Posted: 2021-05-04 09:30:51 By: thebay

Our puppy Sydney is just a little over a year old now, and she was finally spayed a week ago last Wednesday. Our last two breeders both suggested that we wait for our miniature schnauzer to go through at least one heat before being spayed, and so we waited a few weeks past her second estrus. Our Veterinarian is located down in Gravenhurst, one hour from our home, and although she prefers to keep dogs overnight following this particular surgery, I asked that Shauna Leigh and I be permitted to bring Sydney back home the very same day. She agreed, but only after keeping the patient in the clinic for 7 hours following the operation, in order to keep watch on her in case of any ensuing complications. As a result, I remained down in Gravenhurst from 9:00am until 6:30pm. In the midst of a lockdown on a Wednesday, Gravenhurst is not exactly a busy cultural centre. The optimist that I am, I envisioned myself having a lovely picnic in the local waterfront park and perhaps reading a good book. As it turned out, winter made a comeback that day and the weather was cold and, as the Irish say, desperate.

Shortly after I left Sydney at the clinic, I went for a long walk from one end of town to the other, figuring it was a productive way to spend 1 of my 9 hours there. Under normal circumstances, I would have popped in for a few hours to pester and visit with my friend Andrew Currie over at Currie’s Music, but the lockdown prohibited that. As luck would have it, as I walked by the music store, I saw Andrew’s brother Rob and their father Ted, entering the store, along with Rob’s dog “Muffin The Dragon Slayer”. For a moment, I considered calling out to them. One of the unfortunate side effects of this prolonged pandemic is that it has redefined the rules for social engagement. I no longer feel comfortable initiating a chat with someone, and especially not from 6-8 feet away. Rob and I have been talking about recording one of my original songs in his studio. Because my song, “A Dead Man’s Clothes” was written about our mutual friend, the late James Carroll, I thought it would be meaningful to record it with the Currie Brothers at Rob Currie Recording. Alas, another project had to be put on hold due to COVID-19. I walked to the other end of town, and when I got back to Currie's Music, I decided to do some window shopping for exotic guitars. From across the street, someone was calling my name and, to my surprise, it was Andrew Currie. He was having a socially-distanced conversation with another local entrepreneur. I walked across the street and ended up talking to the two of them for a few minutes. Speaking to people through a mask and from a distance feels weird, but it was therapeutic to have any face-to-face, human interaction. We covered all the latest local music news, commiserated with each other about the sorry state of human behavior in general, solved the problems of the world, and then, when the cold, damp air had thoroughly chilled us to the bone, we parted company. I’ve had so few human interactions in the past year, other than with Shauna Leigh, that it was refreshing and delightful to have the opportunity to actually interact with a friend, face to face.

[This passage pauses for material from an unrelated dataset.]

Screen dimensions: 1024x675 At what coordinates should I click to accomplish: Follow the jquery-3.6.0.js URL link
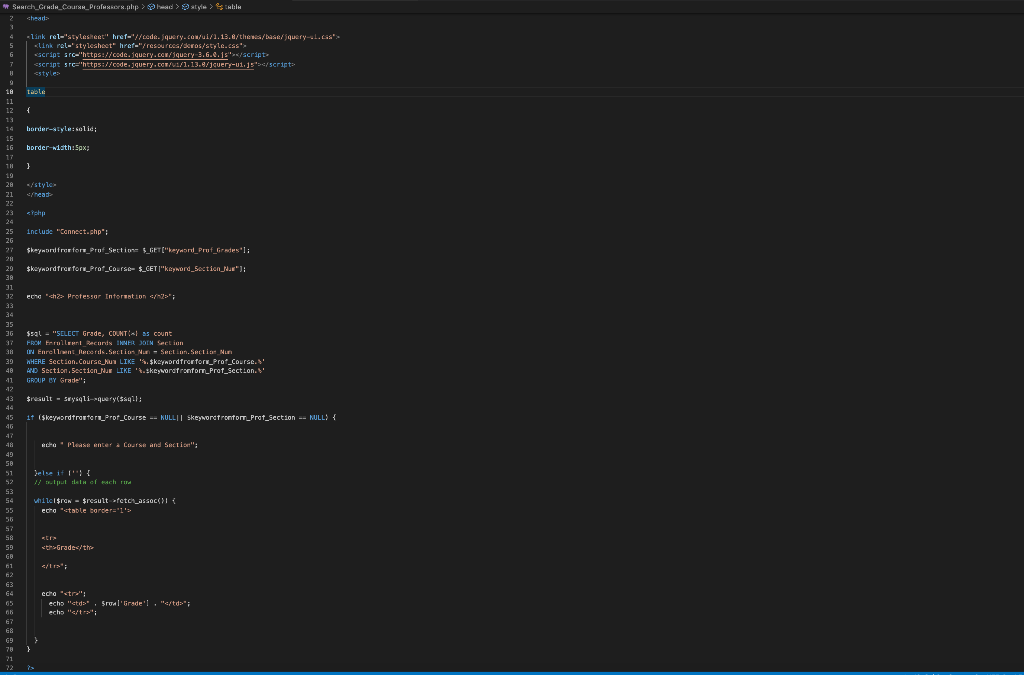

These days, it seems as if, with so little human interaction to mark the passage of time, a year has simply vanished. Tonight, as we do every week, Shauna and I will play The Bay 88.7FM Super Jackpot Radio Bingo, amusing ourselves with the silly shoutout texts that Jeff reads on-air. And then, before I know it, Thursday evening will roll around, and I’ll be broadcasting another LYRICAL WORKERS show. Then Sunday will arrive, and I’ll produce ET’s MARTINI MUSIC show, and then the new week will begin with a new Oppenheimer Report. Months pass by in the blink of an eye. I am reminded of that old cinematic image of a newspaper spinning through space, to connote the passage of time. I’m beginning to look a little like Rip Van Winkle, as my lockdown beard begins to grow bushier. Maybe I’ll hack it off once I finally receive my vaccination, hopefully in a few days from now, but maybe I won’t. Maybe I’ll ape the Billy Gibbons “ZZ Top” look. I’m well along the way. When will I awaken from this grey, Rip Van Winkle dream, and what will be different when I do?

After my conversation with Andrew, I walked back to my car to warm up, and waited for the Vet’s assurance that everything went okay with Sydney’s surgery. Once I got that call, I headed over to the waterfront park and sat in my car looking out at the stark vacancy of the grey spring day. Staring at the empty “barge” bandshell out on the water, I thought of all the live concerts that had entertained listeners for generations in that old Muskoka town. I imagined a sunny, hot summer day, with a park full of happy people, enjoying the community of good, live music. Someday soon, I hope we’ll be back to those better times. In the meantime, it wasn’t all that bad, spending a day waiting for something tangible and hopeful; the surgery was a success and our pup returned back home with us, thanks to the good folks at Chidiac Animal Hospital. By the way, Sydney is back to her tail-wagging, mischievous, facial-tissue-snatching self again.